The instrument can be used readily, for the multiplication of large figures, the table can be brought to practical use by merely turning the two shafts A and B by means of handles formed at their ends, and thereby bringing the requisite row of figures of the sheet D directly above or below the row of figures on the plate E. For division, the apparatus is equally effective, and also for the finding of logarithms.
Biography of Theodor Ezersky
Theodor Ezersky (Феодоръ Венедиктовичъ Езерскiй) was born on 17 February 1835 in the Zalesovichi estate, in the Rogachev district of the Mogilev province, at that time in Russian Empire, now in Belarus. His father was the local nobleman Venedict Frantsevich Ezersky (Венедикт Францевич Езерский), and his mother—Татьяна Григорьевна (Бонч-Осмоловская) Езерская. Theodor was the third child in the family and had five brothers and a sister.
Theodor studied at Chernihiv district school, and as a teenager was highly influenced by his uncle Grigory Frantsevich Ezersky, who served as the manager of the accounting and control department of the Military Ministry, and taught his nephew accounting.

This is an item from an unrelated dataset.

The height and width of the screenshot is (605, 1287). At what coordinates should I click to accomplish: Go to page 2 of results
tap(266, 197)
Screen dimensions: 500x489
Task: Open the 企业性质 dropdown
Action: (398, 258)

In 1853, Theodor was hired as a scribe in the Mogilev Chamber of the Civil Court. In 1861 he was seconded to the Warsaw quartermaster of the first army to establish new bookkeeping in the troops. In 1862, he worked in Astrakhan to revise the provisions department, as a member of the commission of inquiry in the case of abuses in the Tsaritsynsky provisions warehouses. In 1864-1865, Ezersky was a member of the temporary commission for the preparation of regulations on material accounting. In 1867, he audited various departments of the military department in Tver and Vilna.
In 1868 Ezersky retired and went to Dresden, Germany, where he studied accounting for several years and collected a rich library on this topic in various European languages. In 1870, his application for an invention was published in Moskovskie Vedomosti: “Russian triple bookkeeping”, an original form of financial statements. Yezersky’s further activity was devoted to the popularization of his bookkeeping system.
In 1874, Ezersky founded accounting courses, initially in St. Petersburg, and since 1887 in Moscow and in several other cities of the Russian Empire. He was the owner of typography and books distributing network. He was the author of many books and journals.
Ezersky married twice: Firstly, to Александра Николаевна Езерская (княжна Гагарина) (1826-1905), and they have a son—Николай Федорович Езерский (1870-1936). After the death of Alexandra in 1905, Ezersky married Адель Карловна Сребрянская.
Theodor Ezersky died in Moscow on 22 April 1915.